Sunday, March 01, 2015

one filmy cloud by Diane Dehler

   

one filmy cloud
in an overcast sky
I wanted
a world of white camellias
winter love affair

Diane Dehler


First published in moonbathing: a journal of women’s tanka, issue 9, Winter/Spring 2014

Tuesday, February 17, 2015

inspired by De Profundis said, Princess Haiku

Thanks to editor, Marie Lecrivain for including my poem, "Lady of Rocamadour" in a new anthology inspired by Oscar Wilde's De Profundis. For more info follow the link.
Book Description: "Rubicon: Words and Art Inspired by Oscar Wilde's De Profundis, is not only an anthology of poetry, fiction, and artwork that pays tribute to Wilde as person and artist, but it can also serve as a guidebook for those who struggle through the process of irrevocable transformation. "
Rubicon: Words and Art Inspired by Oscar Wilde's De Profundis, is an not only an anthology of poetry, fiction, and artwork that pays tribute to Wilde as person and...
AMAZON.COM

Sunday, February 08, 2015

Mezin,





In the village of
Mezin, rose briar
grows gnarly and
thick. Tall, crimson
hollyhocks arise
in disorderly array.

Our garden grows
wild again. Hours

Of youth in eternal
pause. Two magpies
quarrel overhead
not you and I.

Tangles
of wild flower
fragrant poems.
New lovers
burst riotous color
into Spring.

Hidden, a garden
cottage where
the roof cascades.
A gentle rosewood
bed creaks and stirs
remembers centuries,

Of rose petaled
hours, unblemished
first love. Such a
wildflower garden
only reverie can
capture.

Thursday, January 01, 2015

Pearl Incantare, by Diane Dehler






Pearl Incantare


Her luminescence is an island of white slumber.
The girl believes pathos is a river that runs a course through stars.

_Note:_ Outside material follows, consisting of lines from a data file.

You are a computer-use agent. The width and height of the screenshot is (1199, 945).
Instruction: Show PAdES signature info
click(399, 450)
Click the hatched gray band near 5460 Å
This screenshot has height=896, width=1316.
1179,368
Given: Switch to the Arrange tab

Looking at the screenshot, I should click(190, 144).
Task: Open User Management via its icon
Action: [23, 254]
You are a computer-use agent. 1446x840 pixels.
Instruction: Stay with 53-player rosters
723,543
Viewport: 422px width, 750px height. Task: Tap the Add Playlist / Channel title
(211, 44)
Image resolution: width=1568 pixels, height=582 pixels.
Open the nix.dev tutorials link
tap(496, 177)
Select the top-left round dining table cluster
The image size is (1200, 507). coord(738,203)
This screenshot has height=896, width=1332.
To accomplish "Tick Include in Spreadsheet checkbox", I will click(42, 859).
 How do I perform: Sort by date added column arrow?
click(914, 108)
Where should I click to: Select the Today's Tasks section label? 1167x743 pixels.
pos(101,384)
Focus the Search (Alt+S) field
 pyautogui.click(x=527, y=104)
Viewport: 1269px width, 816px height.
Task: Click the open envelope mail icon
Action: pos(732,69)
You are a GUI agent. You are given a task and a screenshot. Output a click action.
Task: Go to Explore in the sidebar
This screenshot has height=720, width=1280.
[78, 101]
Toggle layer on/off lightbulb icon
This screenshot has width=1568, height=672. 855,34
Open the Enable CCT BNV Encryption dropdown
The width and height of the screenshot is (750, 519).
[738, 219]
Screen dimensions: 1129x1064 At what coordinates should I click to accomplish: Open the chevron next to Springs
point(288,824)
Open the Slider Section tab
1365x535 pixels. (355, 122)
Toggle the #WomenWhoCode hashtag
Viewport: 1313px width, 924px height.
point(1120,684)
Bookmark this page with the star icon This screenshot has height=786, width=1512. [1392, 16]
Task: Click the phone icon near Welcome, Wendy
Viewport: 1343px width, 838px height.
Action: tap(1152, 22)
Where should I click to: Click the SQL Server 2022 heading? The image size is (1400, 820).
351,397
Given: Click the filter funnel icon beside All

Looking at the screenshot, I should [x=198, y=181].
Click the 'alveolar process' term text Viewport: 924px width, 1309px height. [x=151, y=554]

I enter this painting, bring “I” to a place of sleep. Eyelids of the sky vanish. Eyes are the pearl.

She is dressed in lapis lazuli blue.

A flow of vulnerability floods the self.  She is me. You are her.
Secrets of our nature are revealed in her gaze.

The museum guard is unaware that I have unhooked the painting from history.
Slipped it slowly from the wall and hidden it in my soul.

She becomes a poem from my silence to a petal.
Flora fauna self, spring of all seasons.

Girl with the Pearl.

Johannes Vermeer, the sphinx of Delft was a magician
who conjured innocence:

Girl With A Pearl.
A pearl in her mouth.
Pearl teeth of the dream.

A petal, unpetaled from the flower of the fruit.

Poetry written with ultramarine ink etched into pale flesh.
Girl with a pearl, how she possesses me.


Diane Dehler



First published by Pirene’s Fountain, Fall/Winter 2013 issue 14.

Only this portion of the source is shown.